A new study has put a price tag on how much more the United States pays in health care costs because it has chosen not to adopt a single-payer system: $375 billion.

That figure, in a report published this week in the online journal BMC Health Services Research, represents the excess administrative costs imposed by our private billing and insurance system in 2012. It would have been enough, the report said, to provide every uninsured American with health coverage and upgrade coverage for millions of others who are carrying inadequate, bare-bones policies.

“We could provide everyone with good care and remove the complex and onerous cost-sharing that we have in the current system,” said James G. Kahn, senior author of the study and a researcher at the Philip R. Lee Institute for Health Policy Studies at University of California at San Francisco, in an interview with OurFuture.org.

“Not to put too fine a point on it, but by spending this money on health care, we could save lives,” he said.

The report, which also includes input from physicians and health policy researchers from the City University of New York School of Public Health and Harvard Medical School, said that the United States spent a total of $471 billion in medical billing paperwork and insurance-related red tape.

A single-payer system, they estimate, would eliminate 80 percent of that cost.

The finding not only serves to underscore the extent to which the Affordable Care Act has only tinkered around the edges of the health care system, when in fact a full rethinking of how we deliver health care is needed, but it is fodder for a rebuke of the conservative “repeal and replace” mantra, which would double down on the Rube Goldberg private insurance system and leave patients even more vulnerable to its complexities and costs.

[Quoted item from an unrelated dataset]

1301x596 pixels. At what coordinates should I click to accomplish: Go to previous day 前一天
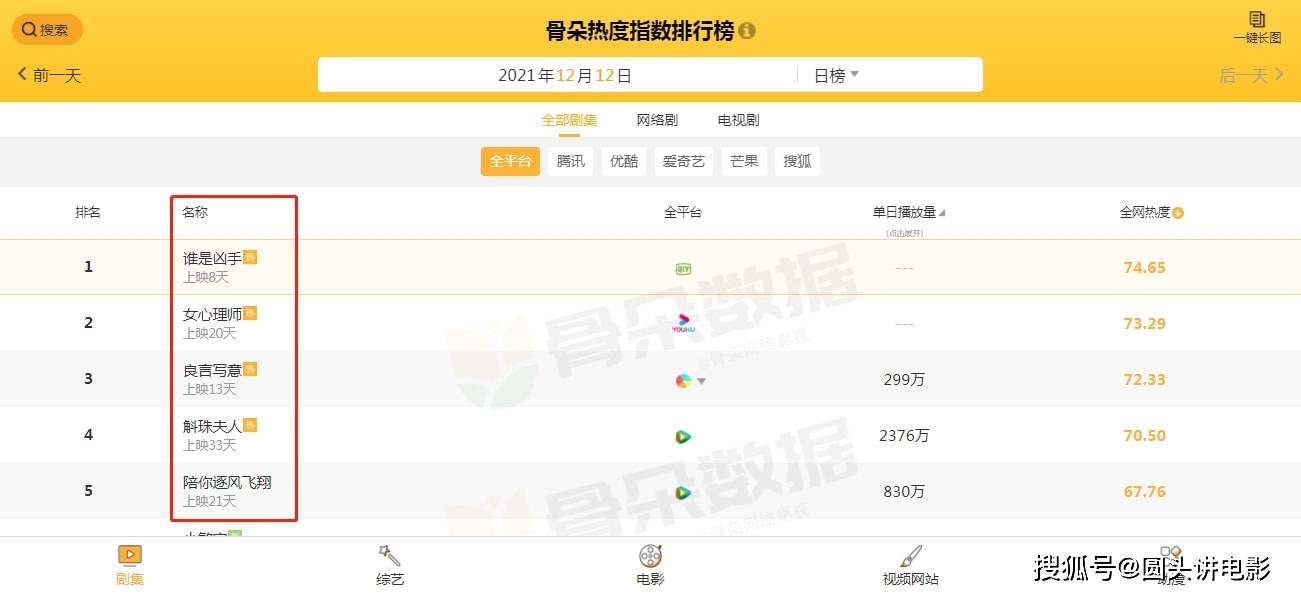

Giving patients more “skin in the game” by requiring them to shoulder more of the health care cost burden would simply prompt people to not get the health care they need at those times when they are in a position to make a decision, Kahn said. Especially during emergencies, when health care costs are typically highest, “there is no evidence at all that the skin-in-the-game strategy is a way to control health care costs.”

Kahn points out that there is “a critical mass” of Americans who support movement toward a single-payer system, and there are groups of health care experts who are working to educate the public about the remaining work that needs to be done to offer Americans a health care system that provides universal coverage and is cost-efficient. “If I and my colleagues can document in stark terms the ways we are wasting money – that is more than $1 trillion over three years – that will convince people that we really need to achieve that change, even though at the moment it seems tough,” he said.